### DIRECTIONS
In two sentences, sum up the text below on unspent grief.

[EXTRACT — start]

The avoidance and repressing/rejecting of our feelings takes up enormous energy. It may well be some terrifying, devour-you-whole type of feeling but it’s the one standing in line to be felt. And honored with full presence.
The Cost of Unspent Grief
Unacknowledged grief gets stored in the psyche and the body, manifesting in unforeseen ways. I once heard someone put it dramatically enough: “If you don’t acknowledge your demons, they go to the basement and lift weights.” Not to demonize the messy emotions, but you get the drift. The unseen, unloved, wounded parts of us are what we call demons, but they wouldn’t be ‘demonic’ if they were embraced instead of exiled.
Not allowing ourselves the full range of our emotions, we go through our half-lives never really meeting our own fullness, spending entire lifetimes as strangers to large swathes of ourselves. Like an ocean clueless of her own depth, living in silent fear of what might be lurking in the depths she dare not explore.
We pay a steep price for the grief we skip. Unspent grief ambushes us, one day or another, in ways our honorable, compulsively cheerful “love-n-light” self finds mortifying as all hell.

[EXTRACT — finish]
[INFORMATION SHOWN — start]

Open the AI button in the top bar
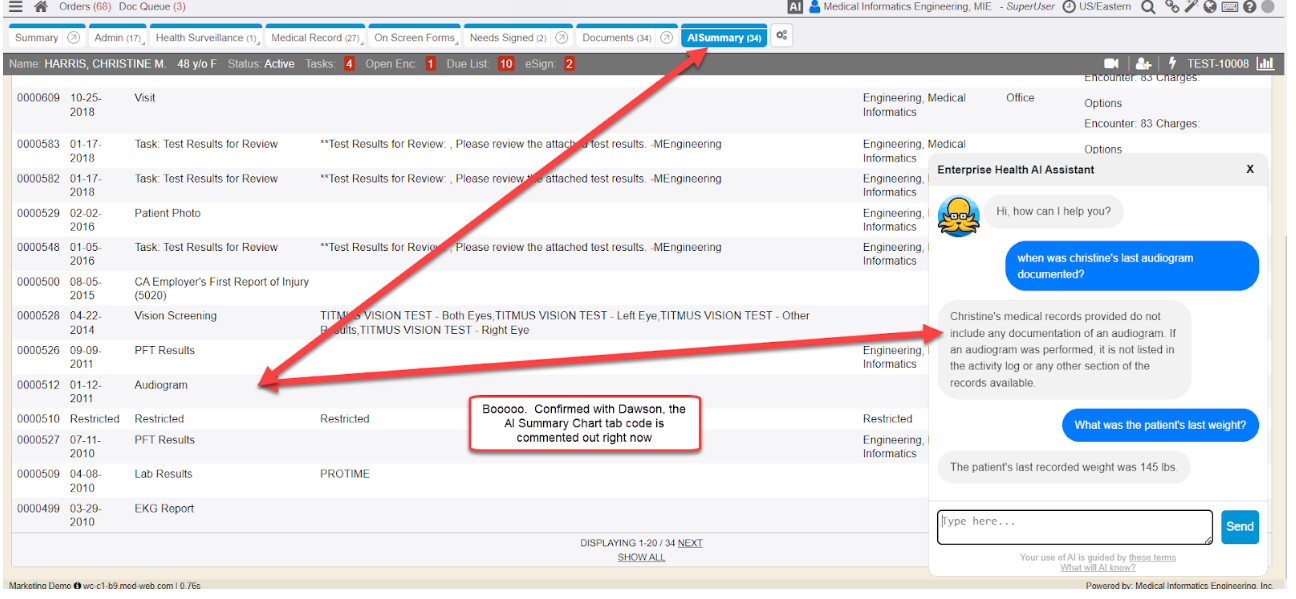 [x=796, y=7]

[INFORMATION SHOWN — finish]

### FINISHED EXERCISE
Avoiding and rejecting our feelings takes enormous energy, and grief that goes unacknowledged is stored in the psyche and the body, where it shows up in unforeseen ways. When we don't allow ourselves the full range of our emotions, we remain strangers to large parts of ourselves, and the grief we skip ambushes us sooner or later.